Member of the Washington House of Representatives from the 13th district
- In office January 8, 2007 – January 12, 2015
- Preceded by: Janéa Holmquist Newbry
- Succeeded by: Tom Dent

Personal details
- Born: Judith May Knapp May 28, 1950 (age 76) Spokane, Washington, U.S.
- Party: Republican
- Spouse: Roy
- Children: 3
- Alma mater: Fort Wright College
- Occupation: Politician
- Website: Official

= Judy Warnick =

American politician from Washington

Judith May Warnick (née Knapp, born May 28, 1950) is an American politician who is a member of the Republican Party.

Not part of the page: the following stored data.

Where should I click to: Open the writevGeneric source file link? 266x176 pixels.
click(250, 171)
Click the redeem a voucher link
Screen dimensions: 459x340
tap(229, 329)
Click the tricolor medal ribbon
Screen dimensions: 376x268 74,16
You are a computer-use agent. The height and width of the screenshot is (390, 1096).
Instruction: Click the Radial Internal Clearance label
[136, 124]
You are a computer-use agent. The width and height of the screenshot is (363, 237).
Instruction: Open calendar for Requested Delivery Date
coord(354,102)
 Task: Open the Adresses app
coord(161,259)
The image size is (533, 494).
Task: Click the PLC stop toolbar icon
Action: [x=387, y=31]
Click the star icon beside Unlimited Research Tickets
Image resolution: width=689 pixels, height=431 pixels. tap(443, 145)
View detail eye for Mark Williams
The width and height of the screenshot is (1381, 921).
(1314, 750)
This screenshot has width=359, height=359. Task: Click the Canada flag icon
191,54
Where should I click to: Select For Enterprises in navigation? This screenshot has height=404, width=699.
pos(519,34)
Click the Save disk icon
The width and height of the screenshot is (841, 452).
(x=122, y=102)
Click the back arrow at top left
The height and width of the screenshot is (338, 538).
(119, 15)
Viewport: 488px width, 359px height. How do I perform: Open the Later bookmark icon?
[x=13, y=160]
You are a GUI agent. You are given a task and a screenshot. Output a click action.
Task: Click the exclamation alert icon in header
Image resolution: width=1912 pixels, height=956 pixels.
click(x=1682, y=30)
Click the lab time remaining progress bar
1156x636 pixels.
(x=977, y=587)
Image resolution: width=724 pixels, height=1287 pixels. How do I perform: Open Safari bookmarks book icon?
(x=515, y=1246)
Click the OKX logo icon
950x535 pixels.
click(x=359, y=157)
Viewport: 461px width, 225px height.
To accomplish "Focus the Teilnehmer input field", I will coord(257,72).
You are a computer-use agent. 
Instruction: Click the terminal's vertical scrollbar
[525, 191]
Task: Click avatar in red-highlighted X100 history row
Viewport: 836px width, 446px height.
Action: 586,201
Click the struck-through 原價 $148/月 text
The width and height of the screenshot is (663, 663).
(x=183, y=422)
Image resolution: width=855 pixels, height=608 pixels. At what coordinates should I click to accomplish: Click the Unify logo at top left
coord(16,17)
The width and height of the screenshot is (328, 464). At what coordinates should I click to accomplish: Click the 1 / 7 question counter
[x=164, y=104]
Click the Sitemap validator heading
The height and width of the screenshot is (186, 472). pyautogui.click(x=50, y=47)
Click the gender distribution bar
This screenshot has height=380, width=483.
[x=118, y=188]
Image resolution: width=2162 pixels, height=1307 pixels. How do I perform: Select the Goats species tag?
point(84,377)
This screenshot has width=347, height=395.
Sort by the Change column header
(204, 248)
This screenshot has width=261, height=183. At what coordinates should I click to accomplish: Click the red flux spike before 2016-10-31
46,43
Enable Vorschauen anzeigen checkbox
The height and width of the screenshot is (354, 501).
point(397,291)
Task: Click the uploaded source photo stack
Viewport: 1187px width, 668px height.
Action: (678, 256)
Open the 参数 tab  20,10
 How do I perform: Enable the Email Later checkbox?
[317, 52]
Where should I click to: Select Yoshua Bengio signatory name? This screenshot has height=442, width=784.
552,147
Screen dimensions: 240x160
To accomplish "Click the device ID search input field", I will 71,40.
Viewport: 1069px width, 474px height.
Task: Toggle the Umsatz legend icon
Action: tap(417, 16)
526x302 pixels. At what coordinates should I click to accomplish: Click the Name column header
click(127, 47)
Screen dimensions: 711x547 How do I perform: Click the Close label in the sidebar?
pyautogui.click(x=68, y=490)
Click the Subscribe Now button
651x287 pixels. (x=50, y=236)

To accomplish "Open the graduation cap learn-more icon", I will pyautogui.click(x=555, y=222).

She is a member of the Washington State Senate, representing the 13th Legislative District since 2015. She was a member of the Washington House of Representatives, from 2007-2015.

==Early life and career==

Warnick was raised on a dairy farm near Deer Park. After attending Fort Wright College, she started a business in Moses Lake. She became the first woman to serve as president of the Moses Lake Chamber of Commerce.

== Personal life ==
Warnick's husband is Roy. They have three children. Warnick and her family live in Moses Lake, Washington.

== Awards ==
- 2020 Guardians of Small Business. Presented by NFIB.